Start of Data shown

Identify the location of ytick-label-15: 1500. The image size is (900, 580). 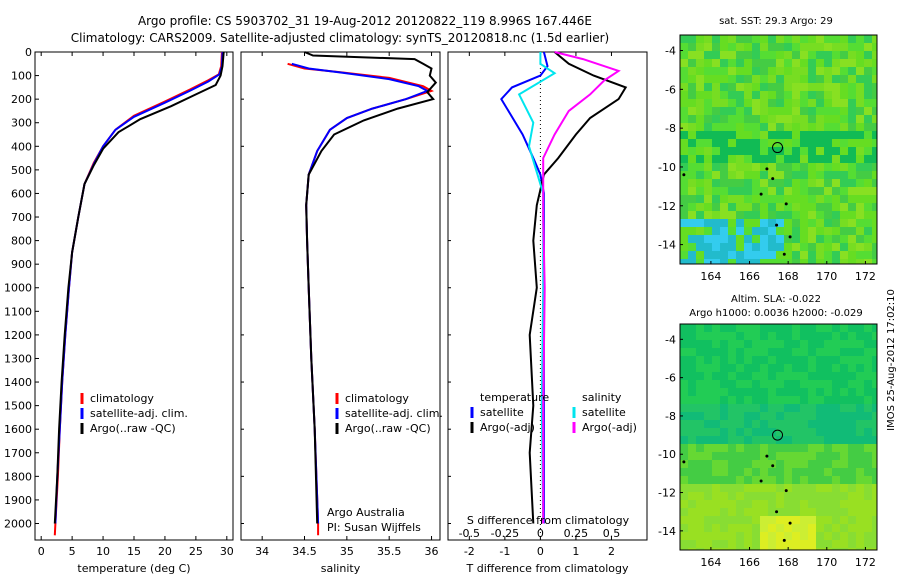
(18, 406).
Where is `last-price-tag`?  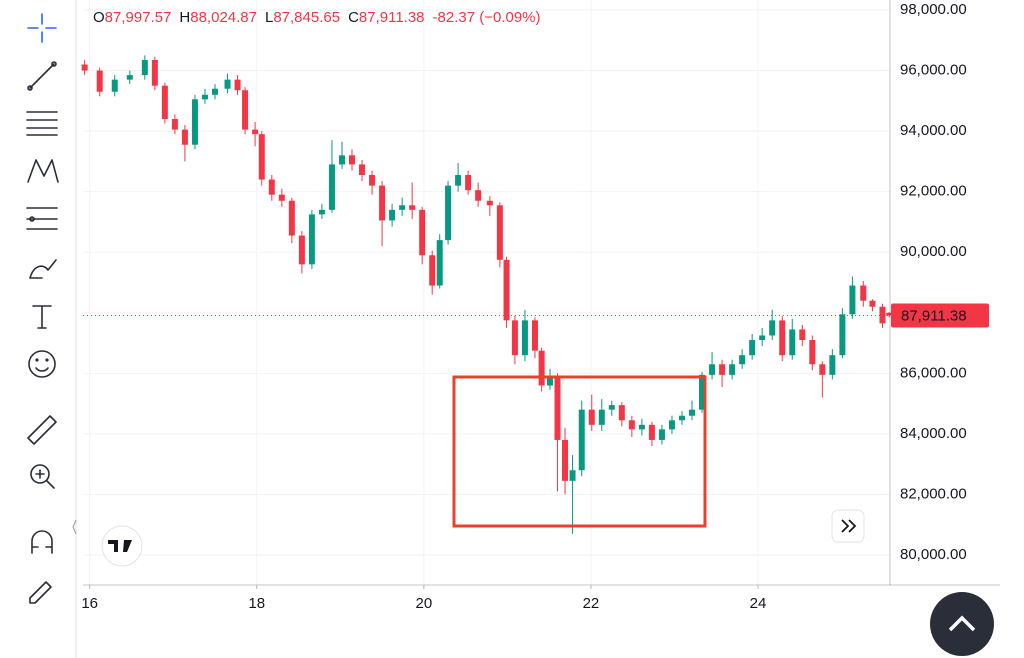
last-price-tag is located at coordinates (940, 316).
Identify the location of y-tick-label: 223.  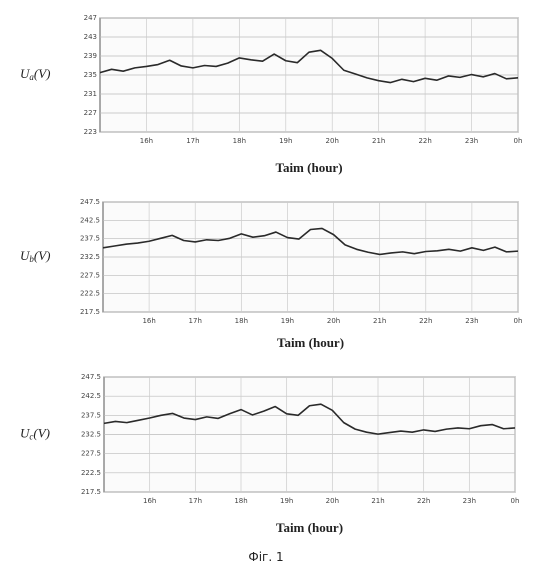
(90, 132).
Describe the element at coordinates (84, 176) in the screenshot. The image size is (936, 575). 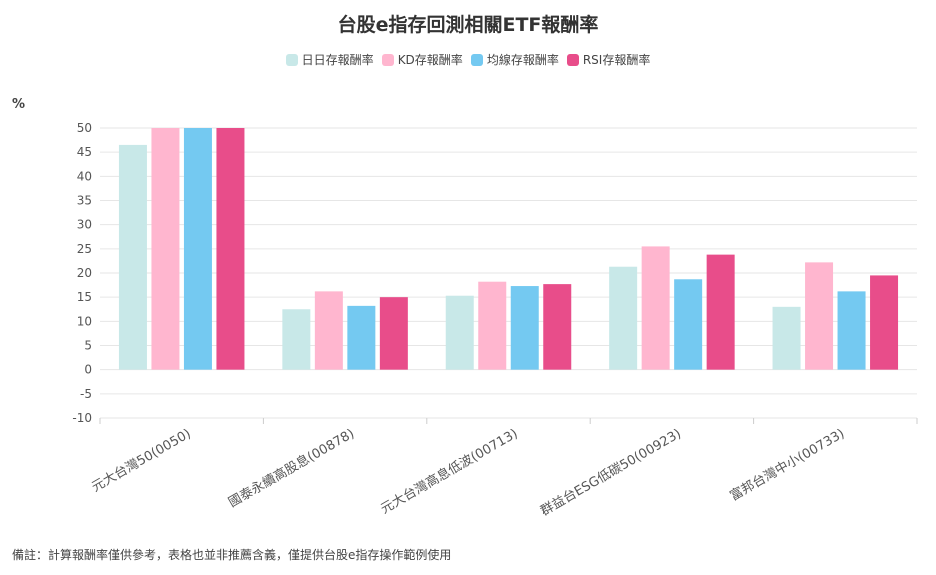
I see `y-tick-label: 40` at that location.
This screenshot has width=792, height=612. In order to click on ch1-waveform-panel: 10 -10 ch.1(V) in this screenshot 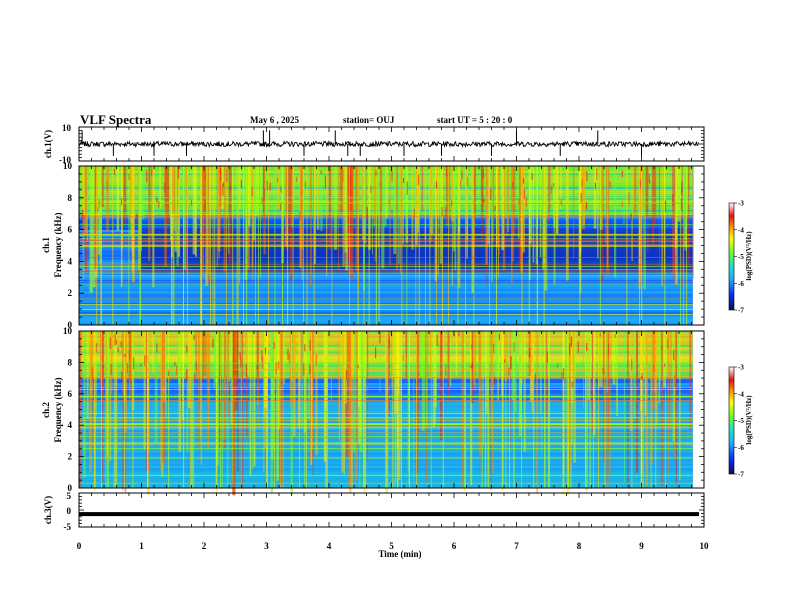, I will do `click(374, 144)`.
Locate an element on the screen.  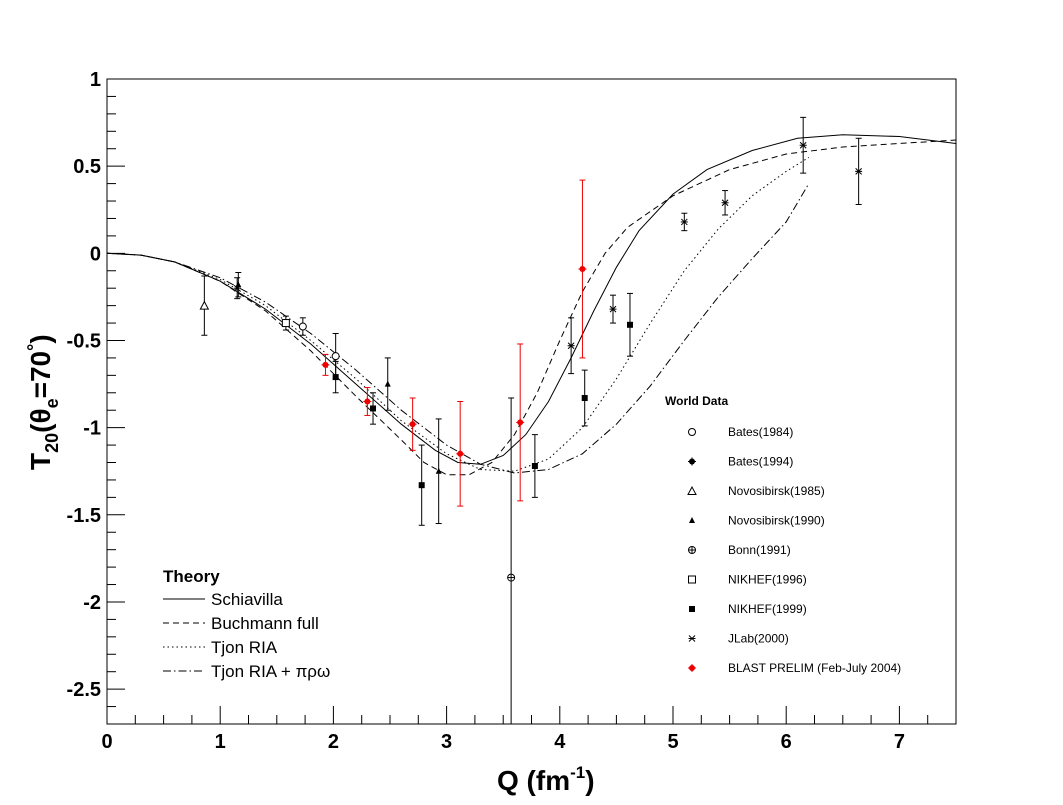
x-tick-label: 3 is located at coordinates (446, 742).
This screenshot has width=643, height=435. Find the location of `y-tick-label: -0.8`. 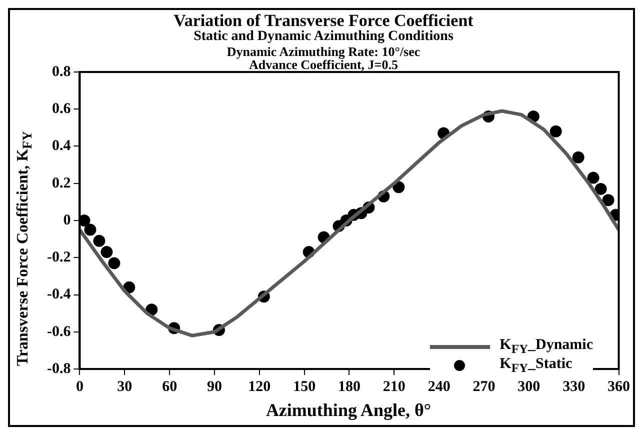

End of Data shown

> **Problem to solve**
Retype the lines of the records starting at the one containing "Identify the location of y-tick-label: 223." and ending after the one containing "at that location.", including both of those lines. Leave the pictures out.

> **Completed exercise**
Identify the location of y-tick-label: 223.  
(90, 132).
Describe the element at coordinates (84, 176) in the screenshot. The image size is (936, 575). 
I see `y-tick-label: 40` at that location.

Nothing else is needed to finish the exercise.